> _YOUR ASSIGNMENT_
Leaving every picture out, repeat all of the entries below exactly.

> _DATA EXCERPTS_
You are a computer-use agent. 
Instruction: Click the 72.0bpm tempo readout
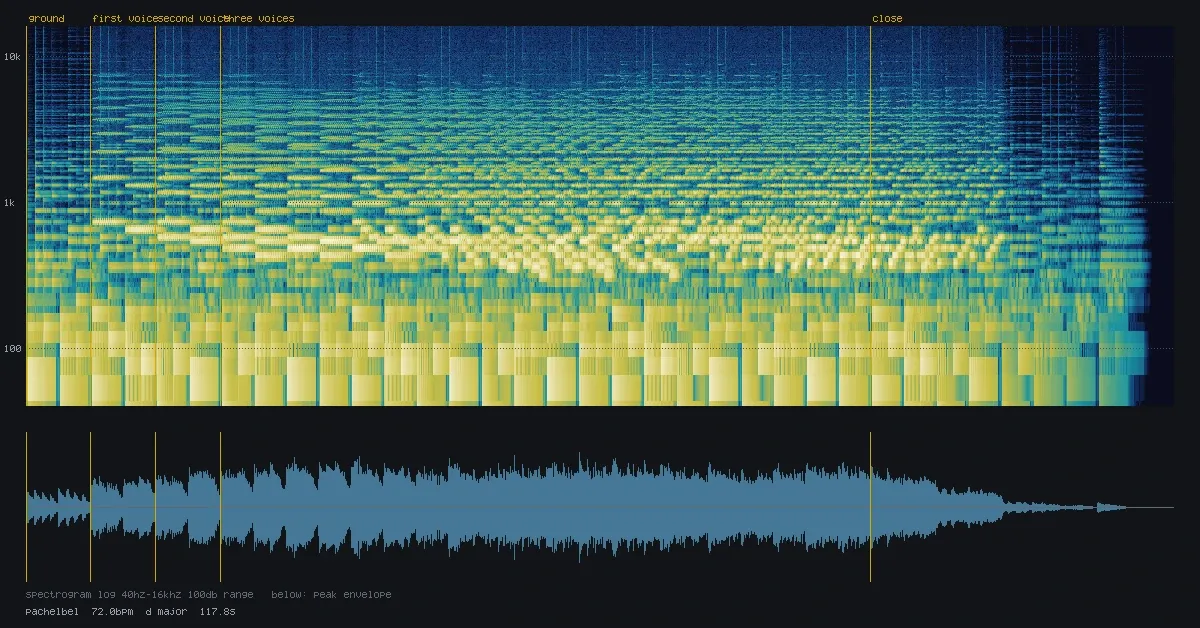pos(113,610)
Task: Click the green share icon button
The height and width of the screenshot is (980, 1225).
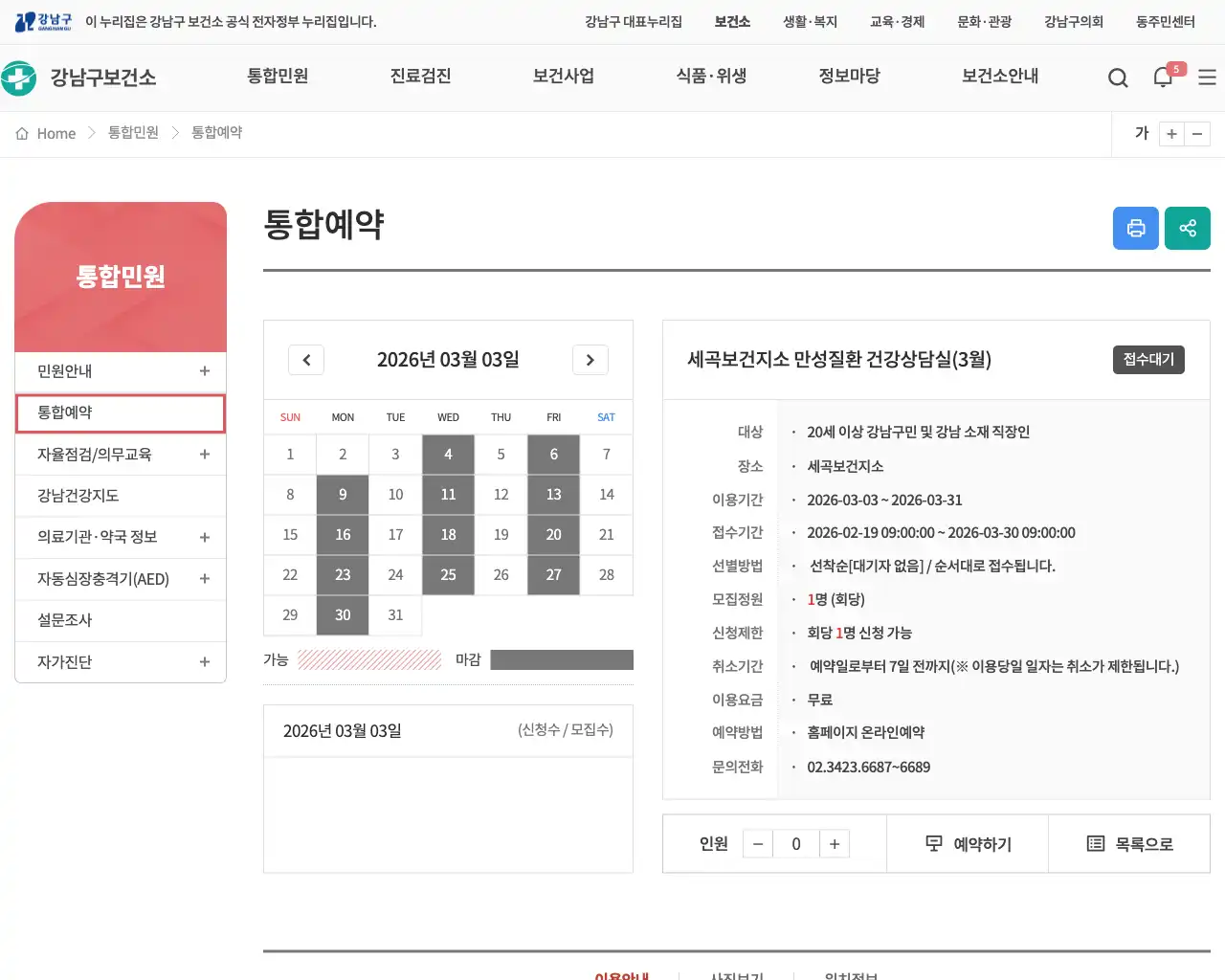Action: tap(1188, 228)
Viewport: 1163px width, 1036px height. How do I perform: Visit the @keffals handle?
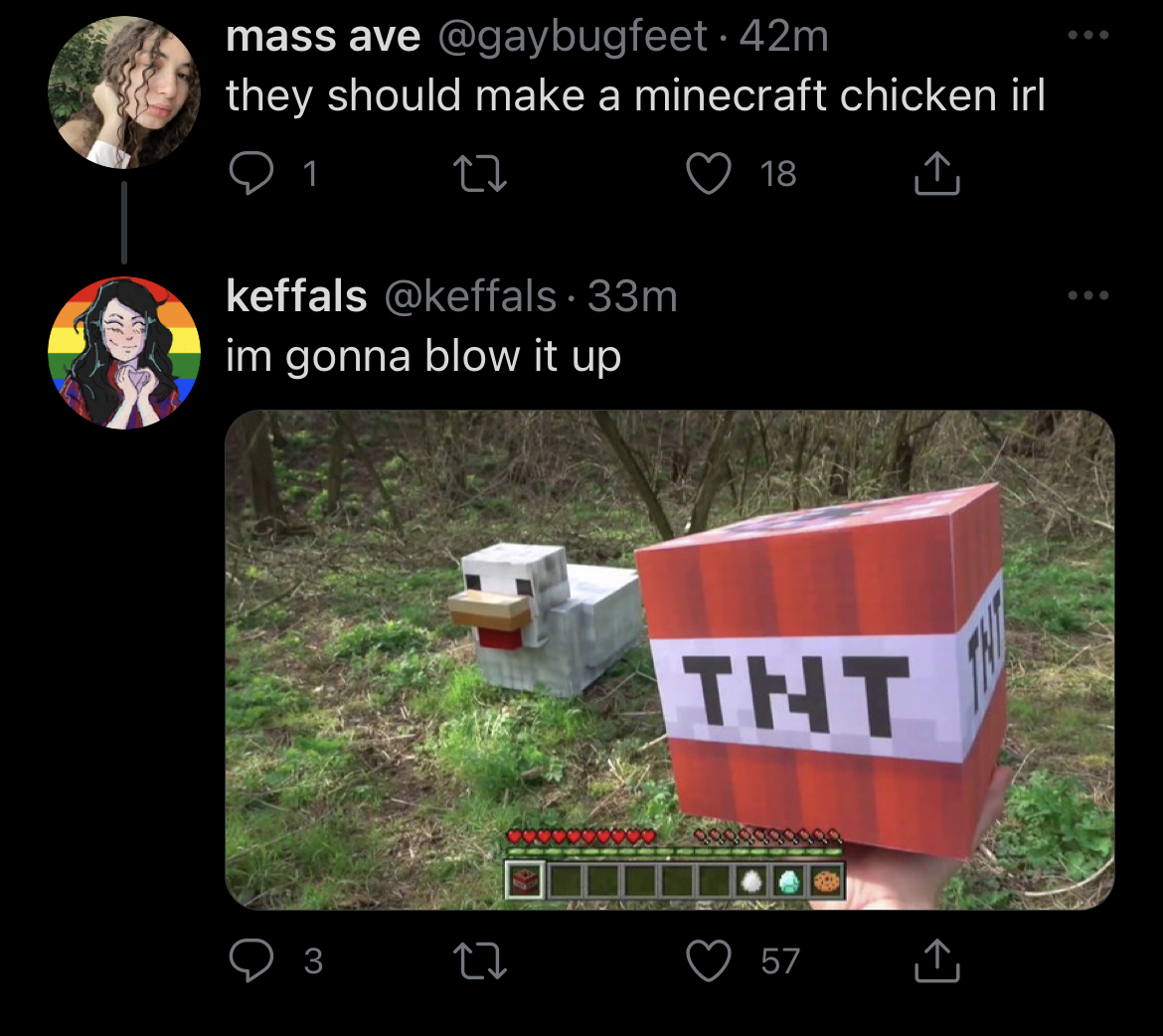470,297
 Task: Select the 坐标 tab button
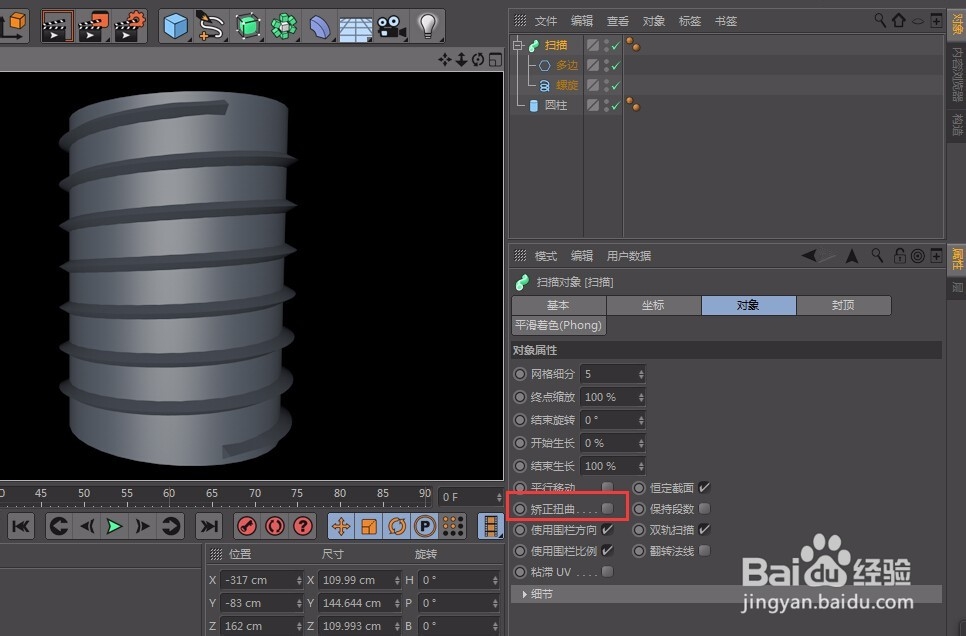653,305
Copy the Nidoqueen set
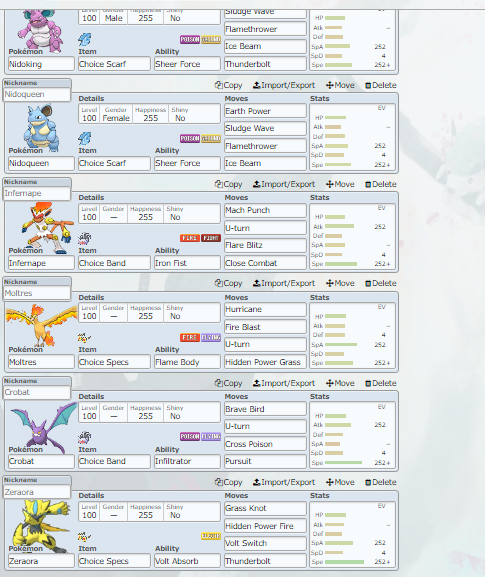The height and width of the screenshot is (577, 485). coord(229,85)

> _ANSWER FOR THIS EXERCISE_
You are a computer-use agent. 
Instruction: Click the 72.0bpm tempo readout
pos(113,610)
Task: Click the green share icon button
The height and width of the screenshot is (980, 1225).
Action: tap(1188, 228)
Viewport: 1163px width, 1036px height. How do I perform: Visit the @keffals handle?
470,297
 Task: Select the 坐标 tab button
653,305
Copy the Nidoqueen set
The height and width of the screenshot is (577, 485). coord(229,85)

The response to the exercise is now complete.